HPは2025年4月、これまで組み立て済みPCとノートPCが中心だったゲーミングブランド「Omen」で、初めて自作PC向けのコンポーネント市場に参入することを発表した。冷却システムや電源ユニットを含む新製品ラインナップを「近日発売」としており、Omen以外のPCとの互換性も確保している。
製品ラインナップと技術的特徴
HPが今回発表したOmenブランドのコンポーネントは、自作PCユーザー向けの冷却システムと電源ユニットが中心となっている。具体的な製品ラインナップには、単体の120mmRGBファン、120mmモジュラーRGBファン3個パック、1000Wモジュラー電源ユニット、240mm LCD液冷システム、および360mm aRGB液冷システムが含まれる。
ファンは環状(リング状)デザインを採用しており、最大74 CFMの高い気流性能と向上した静圧により振動を低減している。各ファンには10個のaRGB LEDを搭載し、HPのOmen Gaming Hub(OGH)ソフトウェアを通じて1,620万色を使ったカスタマイズが可能だ。これらのファンはHPのデイジーチェーンシステムに対応しており、最大10個のファンを直列接続できるほか、Omen Modular Hubを使用することで最大16個のファンを1つのハブに接続できる。

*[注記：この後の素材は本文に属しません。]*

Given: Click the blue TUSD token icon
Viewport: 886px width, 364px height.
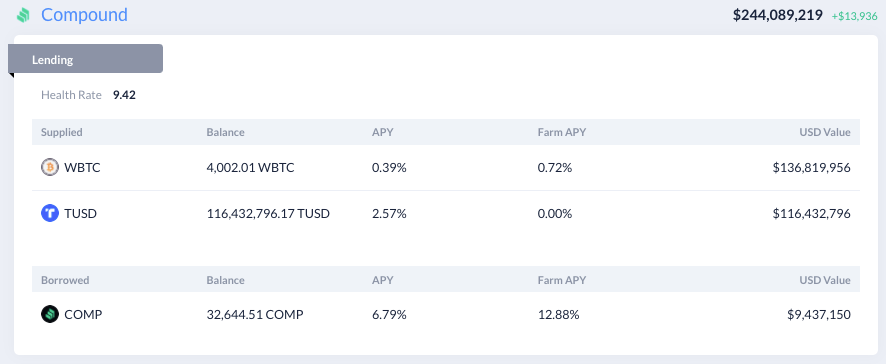Looking at the screenshot, I should [50, 213].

液冷システムは、Asetek社の第7世代ポンプ技術を採用している。240mmモデルには2.1インチのIPS LCDディスプレイが内蔵されており、360mmモデルはアドレス可能なRGB(aRGB)照明効果を特徴としている。両モデルともOGHソフトウェアを通じて照明効果のカスタマイズが可能だ。

電源ユニットは、1000W出力のATX 3.1規格に準拠した「OMEN 1,000W PSU」で、Cybernetics PlatinumおよびPlus Gold認証を取得している。フルモジュラー設計で、最新のグラフィックカード向けに12V-2×6および12VHPWR接続に対応し、最大600Wの電力を供給できる。また、低負荷時にファンを停止させるZero RPMモードを搭載し、静音性も確保している。


互換性と接続オプション
HPは、新しいOmenコンポーネントがOmenブランド以外のデスクトップPCシステムとも互換性を持つことを明確にしている。これにより、自作PCユーザーは自分の好みに応じてパーツを組み合わせる柔軟性を得ることができる。
ファンと液冷システムはOmenのデイジーチェーンシステムに対応しており、複数のコンポーネントを簡単に接続して制御できる。すべてのOmenコンポーネントは標準的なPC規格に準拠しており、多くの一般的なマザーボードやケースと互換性がある。これにより、すでに自作PCを所有しているユーザーも、システム全体を置き換えることなくOmenコンポーネントを追加できる。


市場戦略と業界への影響
HPのOmenブランドによる自作PCコンポーネント市場への参入は、同社のゲーミング戦略の重要な転換点となる。これまでHPは組み立て済みのOmenデスクトップPCとゲーミングノートPCに焦点を当ててきたが、今回の発表により自作PC市場という新たなセグメントにアプローチする姿勢を示した。
自作PCコンポーネント市場は、ASUS、MSI、GIGABYTEなど多くの専門メーカーが競合する激しい市場だ。HPのような大手メーカーの参入は、市場に新たな競争をもたらし、消費者にとって選択肢の拡大につながる可能性がある。
特に注目すべきは、HPがコンポーネントの互換性を重視している点だ。これはOmen製品を既存のPC環境に統合したいユーザーにとって大きなメリットとなる。
発売時期と価格情報
HPは新しいOmenコンポーネントをすでに同社のWebサイトに掲載しているが、具体的な発売日や価格については「近日発売(coming soon)」と表示するのみで、詳細は明らかにしていない。
業界の慣例から考えると、こうした「近日発売」の表示は通常、数週間から数ヶ月以内の発売を示唆している。HPは今後の発表で、各製品の詳細な仕様、価格、および正確な発売日を明らかにするものと予想される。
自作PC向けのハイエンドコンポーネント市場では、品質と性能に見合った価格設定が重要となる。HPの新しいOmenコンポーネントが、既存の競合製品に対してどのような価格ポジションを取るかは、市場での成功を左右する重要な要素となるだろう。